#### [TASK GOAL]
Can you duplicate the following material line for line, changing nothing?

(Extracted data entries)
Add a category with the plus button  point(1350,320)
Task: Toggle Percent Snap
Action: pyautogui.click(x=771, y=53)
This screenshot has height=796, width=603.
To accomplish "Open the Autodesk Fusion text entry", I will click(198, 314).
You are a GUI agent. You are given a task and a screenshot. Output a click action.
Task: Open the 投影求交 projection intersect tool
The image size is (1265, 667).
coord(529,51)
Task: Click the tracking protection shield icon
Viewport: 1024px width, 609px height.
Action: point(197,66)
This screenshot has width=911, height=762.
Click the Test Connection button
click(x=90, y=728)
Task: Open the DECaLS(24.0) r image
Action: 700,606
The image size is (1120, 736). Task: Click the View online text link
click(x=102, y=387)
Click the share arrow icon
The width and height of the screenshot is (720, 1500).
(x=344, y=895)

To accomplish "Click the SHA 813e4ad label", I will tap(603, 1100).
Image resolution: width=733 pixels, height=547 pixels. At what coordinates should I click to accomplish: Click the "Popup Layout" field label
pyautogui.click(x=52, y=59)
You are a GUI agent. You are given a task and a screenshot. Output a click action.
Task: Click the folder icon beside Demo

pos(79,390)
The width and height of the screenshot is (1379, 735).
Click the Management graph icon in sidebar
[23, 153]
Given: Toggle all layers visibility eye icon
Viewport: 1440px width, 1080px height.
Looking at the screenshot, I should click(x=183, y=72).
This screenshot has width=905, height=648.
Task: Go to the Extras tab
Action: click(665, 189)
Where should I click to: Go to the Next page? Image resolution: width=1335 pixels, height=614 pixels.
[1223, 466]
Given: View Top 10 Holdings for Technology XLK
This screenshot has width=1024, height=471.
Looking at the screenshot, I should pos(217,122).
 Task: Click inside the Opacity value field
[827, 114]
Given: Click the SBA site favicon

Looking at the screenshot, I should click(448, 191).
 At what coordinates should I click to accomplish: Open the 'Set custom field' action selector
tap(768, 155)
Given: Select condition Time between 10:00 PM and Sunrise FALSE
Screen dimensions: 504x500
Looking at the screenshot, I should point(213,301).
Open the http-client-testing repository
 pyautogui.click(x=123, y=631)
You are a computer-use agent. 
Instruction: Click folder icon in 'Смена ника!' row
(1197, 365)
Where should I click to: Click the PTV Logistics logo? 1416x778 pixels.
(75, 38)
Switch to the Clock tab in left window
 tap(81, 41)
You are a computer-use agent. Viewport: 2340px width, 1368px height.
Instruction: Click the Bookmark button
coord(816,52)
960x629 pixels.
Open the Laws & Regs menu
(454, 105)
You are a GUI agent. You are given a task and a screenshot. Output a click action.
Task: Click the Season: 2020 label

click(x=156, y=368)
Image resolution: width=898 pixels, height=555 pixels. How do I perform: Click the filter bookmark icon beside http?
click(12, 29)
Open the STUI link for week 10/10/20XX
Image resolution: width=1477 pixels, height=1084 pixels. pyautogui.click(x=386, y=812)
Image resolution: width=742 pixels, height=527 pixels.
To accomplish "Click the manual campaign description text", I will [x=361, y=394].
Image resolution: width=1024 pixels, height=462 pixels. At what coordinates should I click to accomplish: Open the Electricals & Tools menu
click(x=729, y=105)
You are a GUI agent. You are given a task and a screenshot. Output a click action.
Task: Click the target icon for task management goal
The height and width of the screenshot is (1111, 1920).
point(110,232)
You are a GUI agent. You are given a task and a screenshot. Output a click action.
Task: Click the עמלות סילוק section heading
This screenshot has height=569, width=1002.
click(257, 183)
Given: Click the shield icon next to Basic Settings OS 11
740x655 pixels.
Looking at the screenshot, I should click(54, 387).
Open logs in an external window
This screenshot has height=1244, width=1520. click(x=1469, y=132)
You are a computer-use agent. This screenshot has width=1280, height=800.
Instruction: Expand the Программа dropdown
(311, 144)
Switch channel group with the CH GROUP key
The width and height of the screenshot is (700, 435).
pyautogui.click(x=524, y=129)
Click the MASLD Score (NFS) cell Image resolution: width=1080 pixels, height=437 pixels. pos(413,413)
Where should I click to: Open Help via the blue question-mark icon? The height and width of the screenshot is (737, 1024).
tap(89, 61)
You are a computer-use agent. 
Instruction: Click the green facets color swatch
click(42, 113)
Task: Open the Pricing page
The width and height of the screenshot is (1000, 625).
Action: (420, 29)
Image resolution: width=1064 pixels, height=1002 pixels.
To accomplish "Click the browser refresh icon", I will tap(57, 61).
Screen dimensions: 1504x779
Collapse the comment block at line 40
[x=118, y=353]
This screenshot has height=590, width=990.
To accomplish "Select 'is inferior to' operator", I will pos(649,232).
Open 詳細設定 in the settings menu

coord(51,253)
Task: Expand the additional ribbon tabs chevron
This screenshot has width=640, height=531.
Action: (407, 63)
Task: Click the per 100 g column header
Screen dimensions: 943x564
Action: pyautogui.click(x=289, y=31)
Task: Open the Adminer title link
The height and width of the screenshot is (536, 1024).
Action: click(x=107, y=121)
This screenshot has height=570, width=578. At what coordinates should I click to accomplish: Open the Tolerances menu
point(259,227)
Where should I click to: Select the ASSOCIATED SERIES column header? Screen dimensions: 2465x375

#### [THE SOLUTION]
Add a category with the plus button  point(1350,320)
Task: Toggle Percent Snap
Action: pyautogui.click(x=771, y=53)
This screenshot has height=796, width=603.
To accomplish "Open the Autodesk Fusion text entry", I will click(198, 314).
You are a GUI agent. You are given a task and a screenshot. Output a click action.
Task: Open the 投影求交 projection intersect tool
The image size is (1265, 667).
coord(529,51)
Task: Click the tracking protection shield icon
Viewport: 1024px width, 609px height.
Action: point(197,66)
This screenshot has width=911, height=762.
Click the Test Connection button
click(x=90, y=728)
Task: Open the DECaLS(24.0) r image
Action: 700,606
The image size is (1120, 736). Task: Click the View online text link
click(x=102, y=387)
Click the share arrow icon
The width and height of the screenshot is (720, 1500).
(x=344, y=895)

To accomplish "Click the SHA 813e4ad label", I will tap(603, 1100).
Image resolution: width=733 pixels, height=547 pixels. At what coordinates should I click to accomplish: Click the "Popup Layout" field label
pyautogui.click(x=52, y=59)
You are a GUI agent. You are given a task and a screenshot. Output a click action.
Task: Click the folder icon beside Demo

pos(79,390)
The width and height of the screenshot is (1379, 735).
Click the Management graph icon in sidebar
[23, 153]
Given: Toggle all layers visibility eye icon
Viewport: 1440px width, 1080px height.
Looking at the screenshot, I should click(x=183, y=72).
This screenshot has width=905, height=648.
Task: Go to the Extras tab
Action: click(665, 189)
Where should I click to: Go to the Next page? Image resolution: width=1335 pixels, height=614 pixels.
[1223, 466]
Given: View Top 10 Holdings for Technology XLK
This screenshot has width=1024, height=471.
Looking at the screenshot, I should pos(217,122).
 Task: Click inside the Opacity value field
[827, 114]
Given: Click the SBA site favicon

Looking at the screenshot, I should click(448, 191).
 At what coordinates should I click to accomplish: Open the 'Set custom field' action selector
tap(768, 155)
Given: Select condition Time between 10:00 PM and Sunrise FALSE
Screen dimensions: 504x500
Looking at the screenshot, I should point(213,301).
Open the http-client-testing repository
 pyautogui.click(x=123, y=631)
You are a computer-use agent. 
Instruction: Click folder icon in 'Смена ника!' row
(1197, 365)
Where should I click to: Click the PTV Logistics logo? 1416x778 pixels.
(75, 38)
Switch to the Clock tab in left window
 tap(81, 41)
You are a computer-use agent. Viewport: 2340px width, 1368px height.
Instruction: Click the Bookmark button
coord(816,52)
960x629 pixels.
Open the Laws & Regs menu
(454, 105)
You are a GUI agent. You are given a task and a screenshot. Output a click action.
Task: Click the Season: 2020 label

click(x=156, y=368)
Image resolution: width=898 pixels, height=555 pixels. How do I perform: Click the filter bookmark icon beside http?
click(12, 29)
Open the STUI link for week 10/10/20XX
Image resolution: width=1477 pixels, height=1084 pixels. pyautogui.click(x=386, y=812)
Image resolution: width=742 pixels, height=527 pixels.
To accomplish "Click the manual campaign description text", I will [x=361, y=394].
Image resolution: width=1024 pixels, height=462 pixels. At what coordinates should I click to accomplish: Open the Electricals & Tools menu
click(x=729, y=105)
You are a GUI agent. You are given a task and a screenshot. Output a click action.
Task: Click the target icon for task management goal
The height and width of the screenshot is (1111, 1920).
point(110,232)
You are a GUI agent. You are given a task and a screenshot. Output a click action.
Task: Click the עמלות סילוק section heading
This screenshot has height=569, width=1002.
click(257, 183)
Given: Click the shield icon next to Basic Settings OS 11
740x655 pixels.
Looking at the screenshot, I should click(54, 387).
Open logs in an external window
This screenshot has height=1244, width=1520. click(x=1469, y=132)
You are a computer-use agent. This screenshot has width=1280, height=800.
Instruction: Expand the Программа dropdown
(311, 144)
Switch channel group with the CH GROUP key
The width and height of the screenshot is (700, 435).
pyautogui.click(x=524, y=129)
Click the MASLD Score (NFS) cell Image resolution: width=1080 pixels, height=437 pixels. pos(413,413)
Where should I click to: Open Help via the blue question-mark icon? The height and width of the screenshot is (737, 1024).
tap(89, 61)
You are a computer-use agent. 
Instruction: Click the green facets color swatch
click(42, 113)
Task: Open the Pricing page
The width and height of the screenshot is (1000, 625).
Action: (420, 29)
Image resolution: width=1064 pixels, height=1002 pixels.
To accomplish "Click the browser refresh icon", I will tap(57, 61).
Screen dimensions: 1504x779
Collapse the comment block at line 40
[x=118, y=353]
This screenshot has height=590, width=990.
To accomplish "Select 'is inferior to' operator", I will pos(649,232).
Open 詳細設定 in the settings menu

coord(51,253)
Task: Expand the additional ribbon tabs chevron
This screenshot has width=640, height=531.
Action: (407, 63)
Task: Click the per 100 g column header
Screen dimensions: 943x564
Action: pyautogui.click(x=289, y=31)
Task: Open the Adminer title link
The height and width of the screenshot is (536, 1024).
Action: click(x=107, y=121)
This screenshot has height=570, width=578. At what coordinates should I click to accomplish: Open the Tolerances menu
point(259,227)
Where should I click to: Select the ASSOCIATED SERIES column header? Screen dimensions: 2465x375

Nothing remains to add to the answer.